_What this task involves_:
In the material below, find every line with "agent" and pull it out.

[[ Recorded data open ]]

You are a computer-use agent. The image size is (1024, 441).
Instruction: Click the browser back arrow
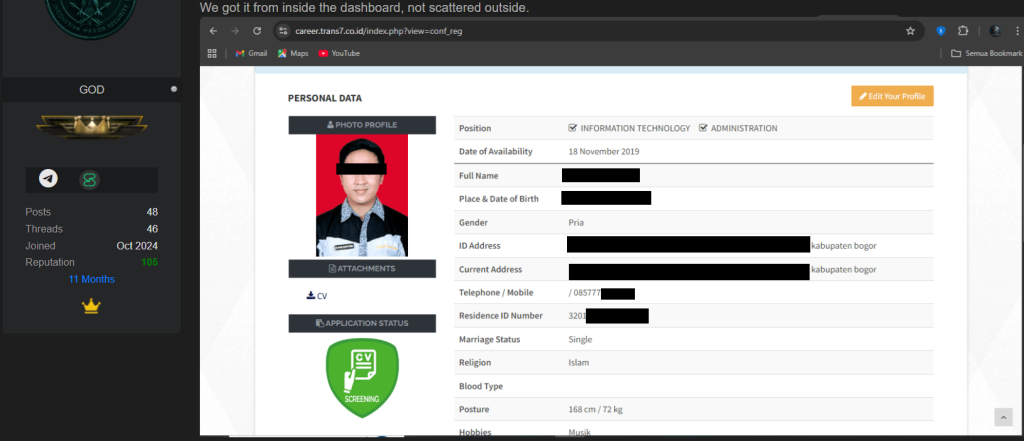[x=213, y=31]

[[ Recorded data closed ]]
[[ Recorded data open ]]

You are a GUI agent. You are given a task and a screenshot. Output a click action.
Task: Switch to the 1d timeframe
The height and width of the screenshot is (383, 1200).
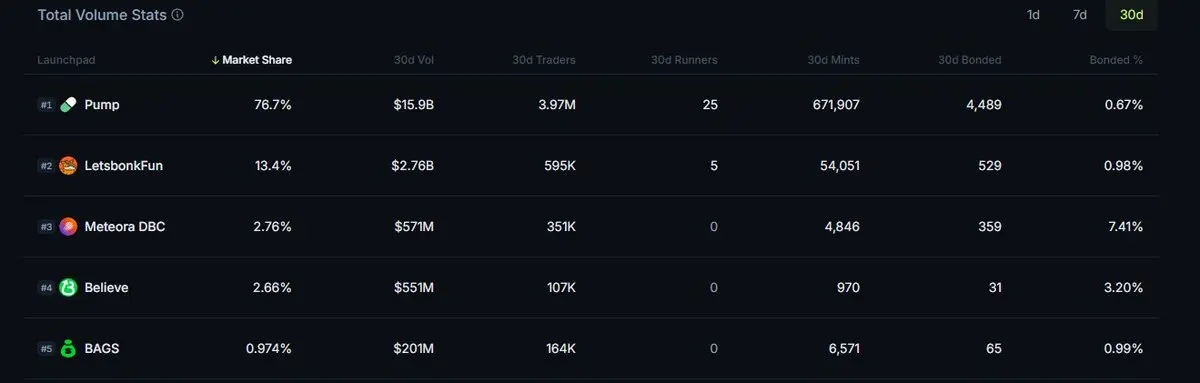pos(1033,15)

[[ Recorded data closed ]]
[[ Recorded data open ]]

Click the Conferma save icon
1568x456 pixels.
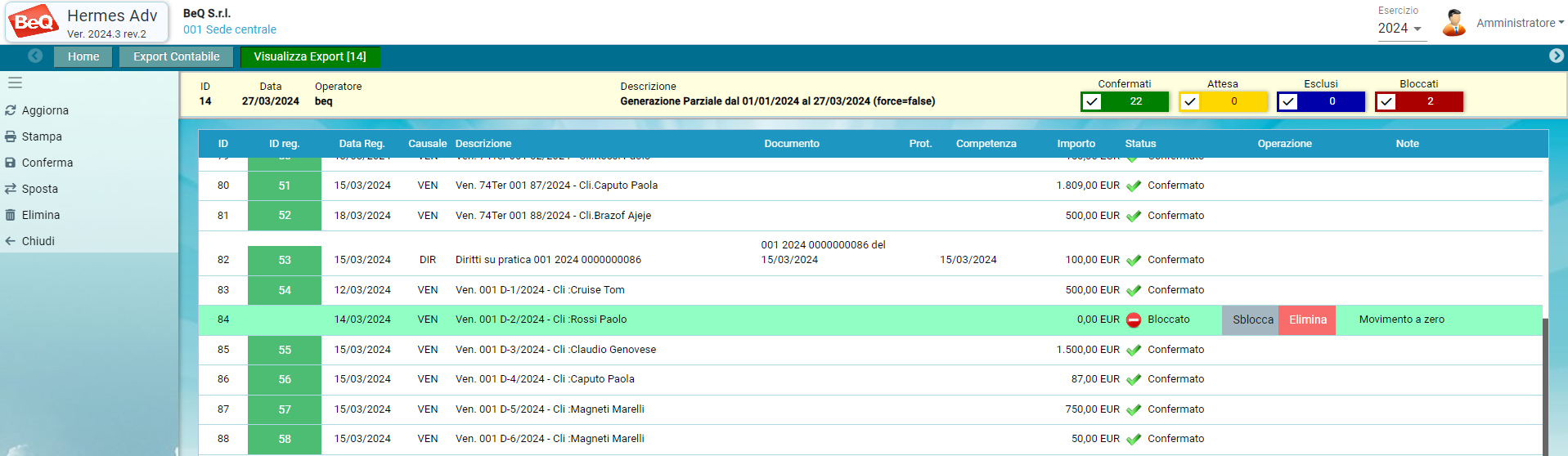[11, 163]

[[ Recorded data closed ]]

_Result of this exercise_:
You are a computer-use agent. The image size is (1024, 441).
You are a GUI agent. You are given a task and a screenshot. Output a click action.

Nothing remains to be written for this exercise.